Dalam video yang beredar di Youtube, Zulkifli juga mengamini ada oknum aparat diduga dari Provos Sat Brimob melakukan kekerasan terhadap masyarakat. Meski sudah diminta untuk tidak menganiaya, tapi oknum Brimob itu tetap saja mengejar masyarakat kembali.
Dia menambahkan, bentrokan itu seperti sudah tersusun dan terencana. Sebab, dua bulan sebelumnya, polisi kerap mengintai perkampungan tersebut. “Saya kabarnya dicari-cari,” tambah dia dengan raut wajah takut. Rasa trauma, Zulkifli bilang pasti ada.
Suriono menceritakan bahwa upaya penggusuran ini memang sudah lama terjadi. Tahun 1974 misalnya, lahan pertanian masyarakat digusur yang kemudian disulap jadi perkebunan kelapa sawit dan karet PTPN II.
Dia menuding, PT LNK biang kerok kericuhan ini. Sejak tanah PTPN II yang disewakan kepada PT LNK, mulai proses intimidasi terjadi terus-menerus kepada petani.
“Sampai sekarang masih terjadi penggusuran. Sumur tempat air ditutup. Ditimbun pakai alat berat itu. Kita tetap menahan diri untuk tidak melawan, walau anak-anak kita tidak sekolah lagi,” ujar dia.

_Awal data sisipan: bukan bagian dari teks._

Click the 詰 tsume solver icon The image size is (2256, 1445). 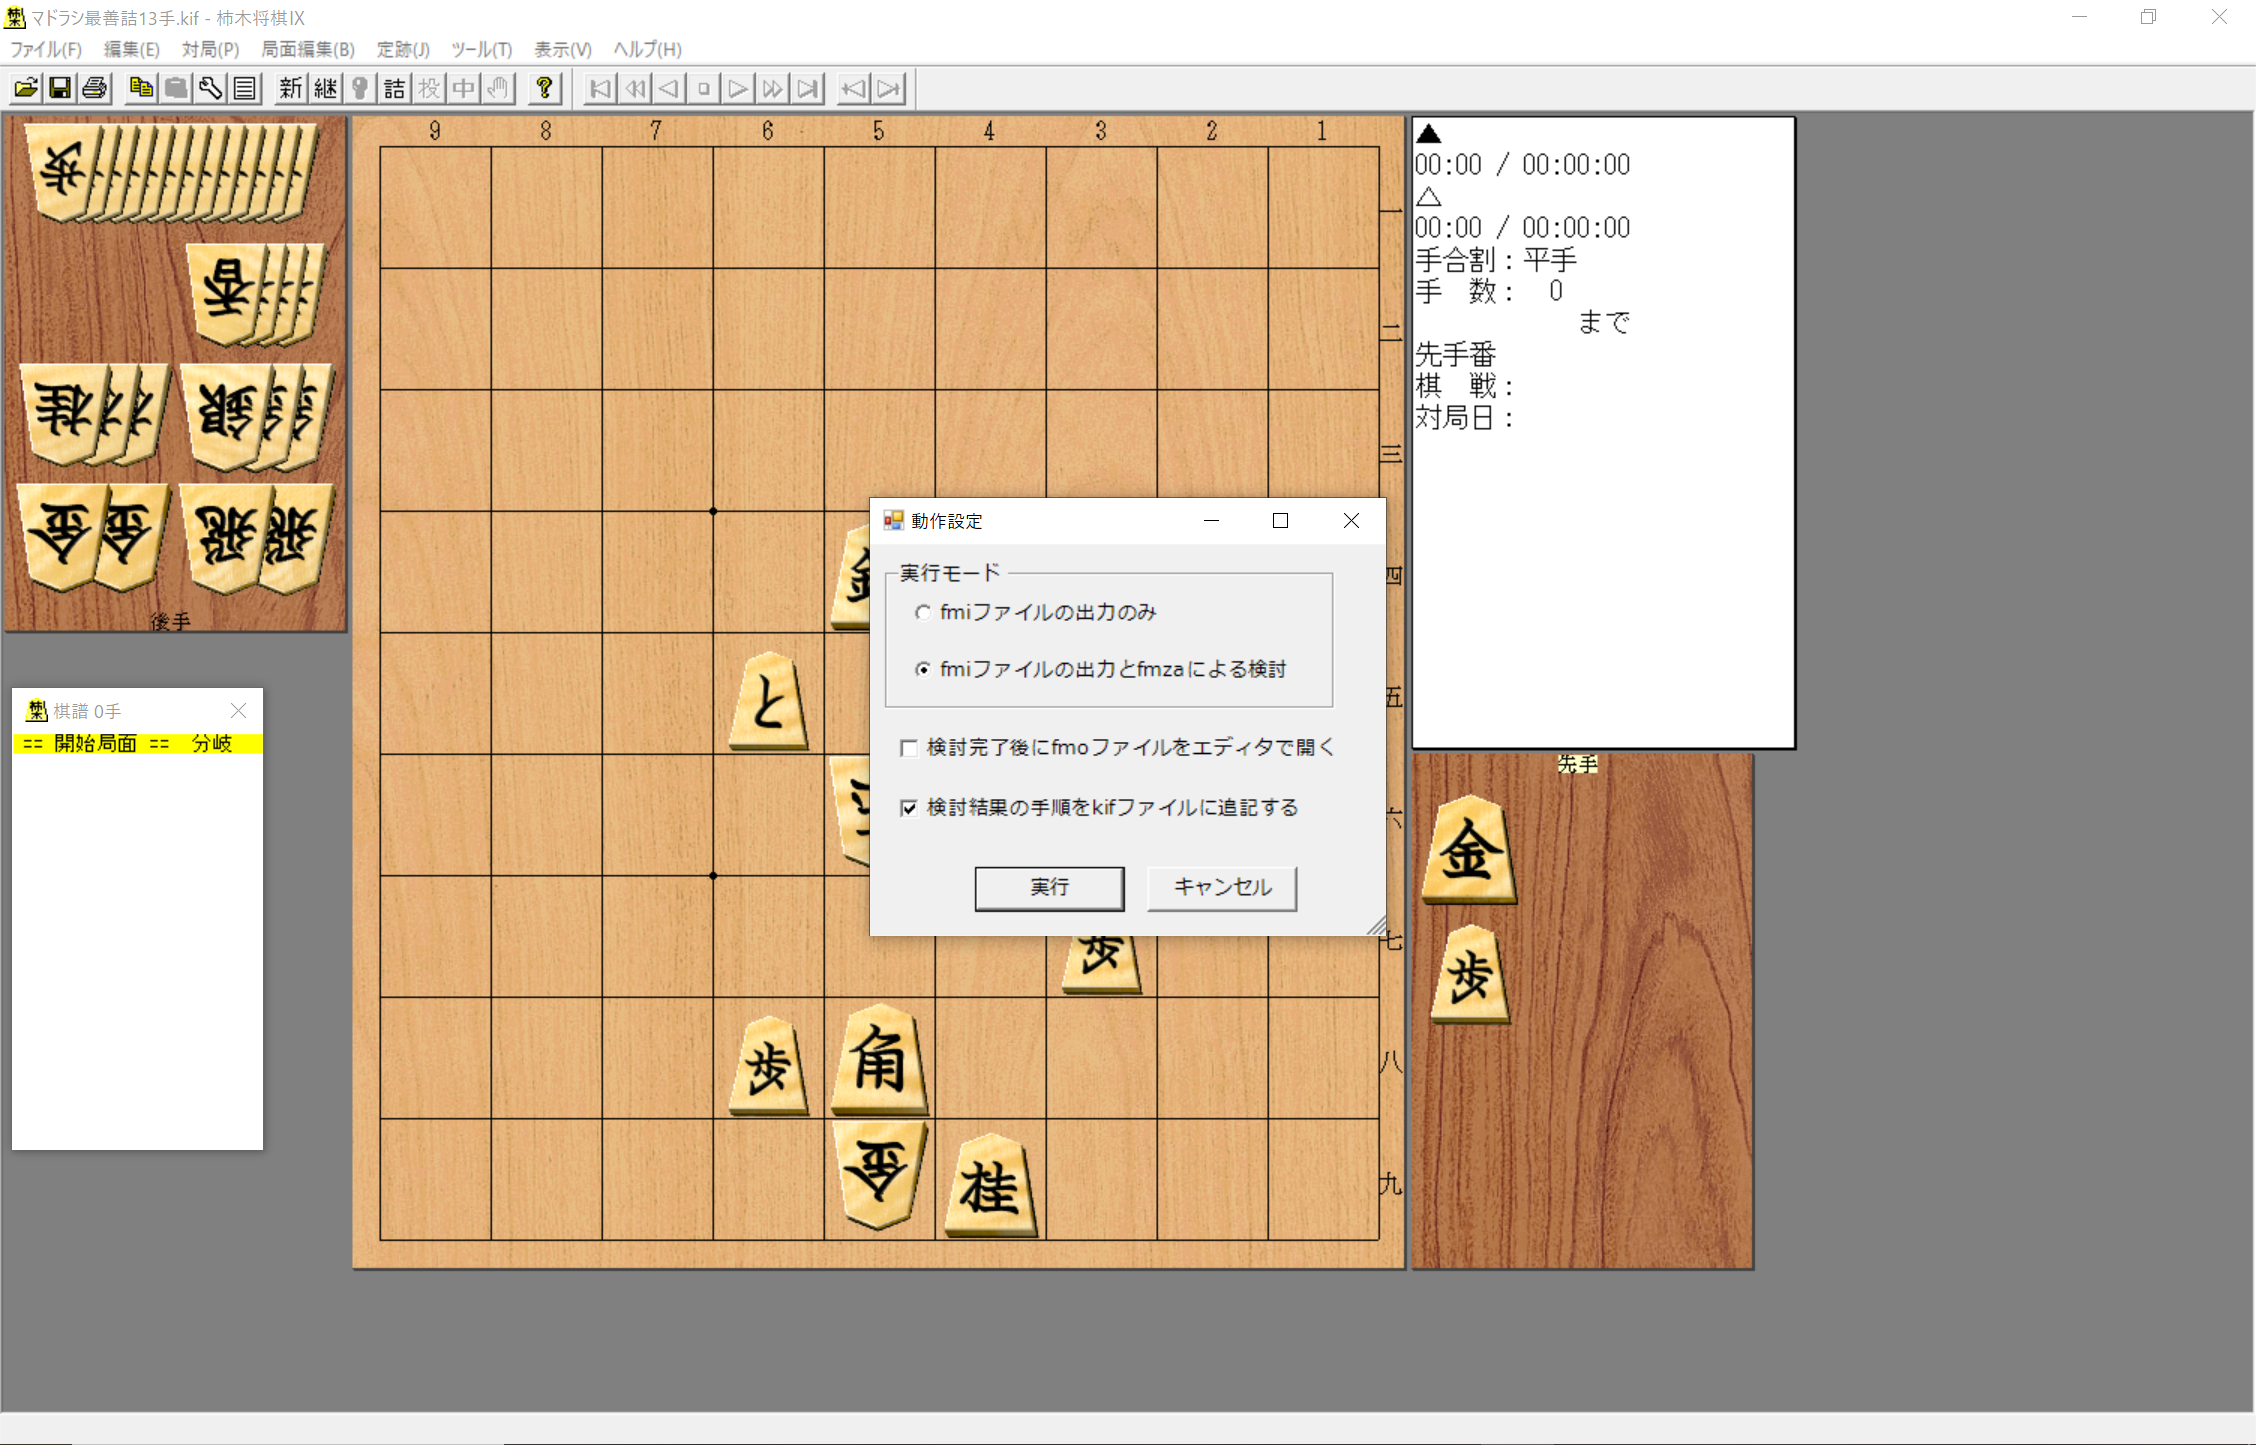394,89
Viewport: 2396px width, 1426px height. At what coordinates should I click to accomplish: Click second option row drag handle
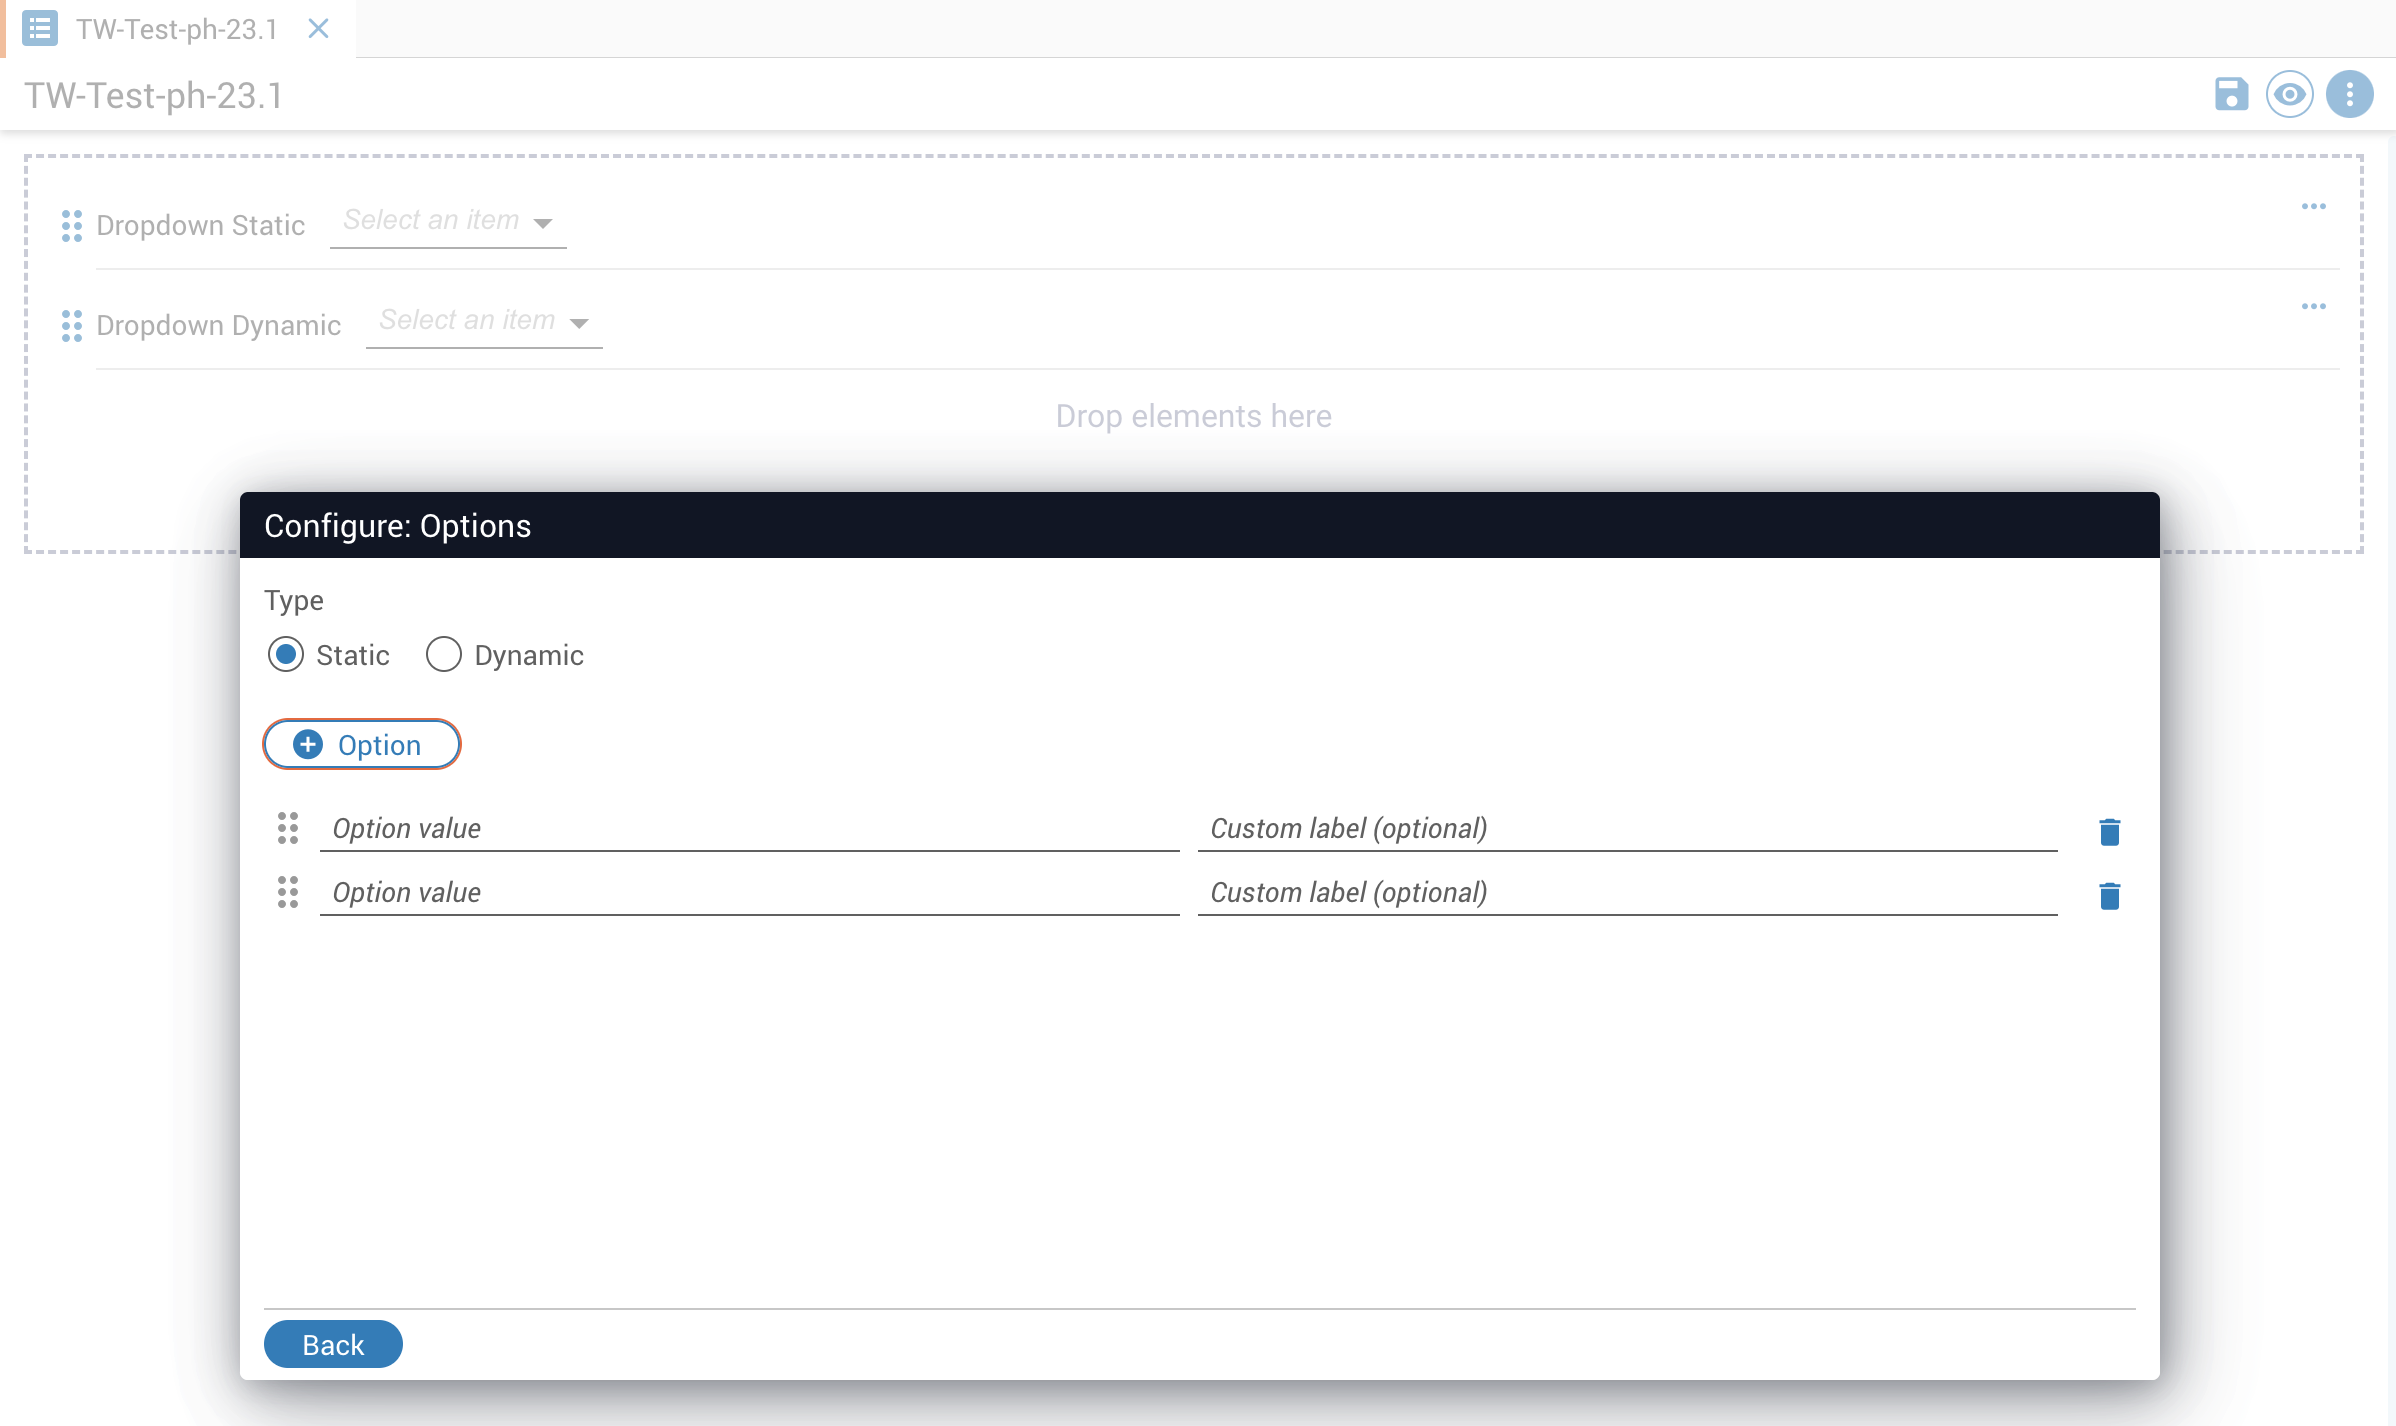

Menurut dia, proses mediasi sudah dilakukan. Mereka jelaskan, punya dasar untuk klaim lahan tersebut. “Tapi miris, polisi lebih memilih untuk membantu penggusuran daripada dengar alasan kita,” sambung dia.
Disoal membuat laporan ke Mabes Polri atas tindak kekerasan dan penganiayaan oleh oknum aparat, itu akan dilakukan SPI. Tapi sebelumnya, proses membuat laporan itu akan dimatangkan dengan diskusi lebih dulu.
“Meski masyarakat sudah mundur, tetap saja aparat melakukan penyerangan. Seorang yang pegang handycamp, juga berusaha dirampas. Tapi ga berhasil dirampas,” tambah Ketua SPI Basis Desa mekar Jaya, Khairman.
Jelang magrib, kata dia, belasan anggota yang dianiaya oleh oknum aparat, sempat dilarikan ke RS Nurita di Pasar II untuk mendapatkan perawatan medis dan visum. Namun, pihak rumah sakit tak bersedia dengan alasan perintah dari polisi.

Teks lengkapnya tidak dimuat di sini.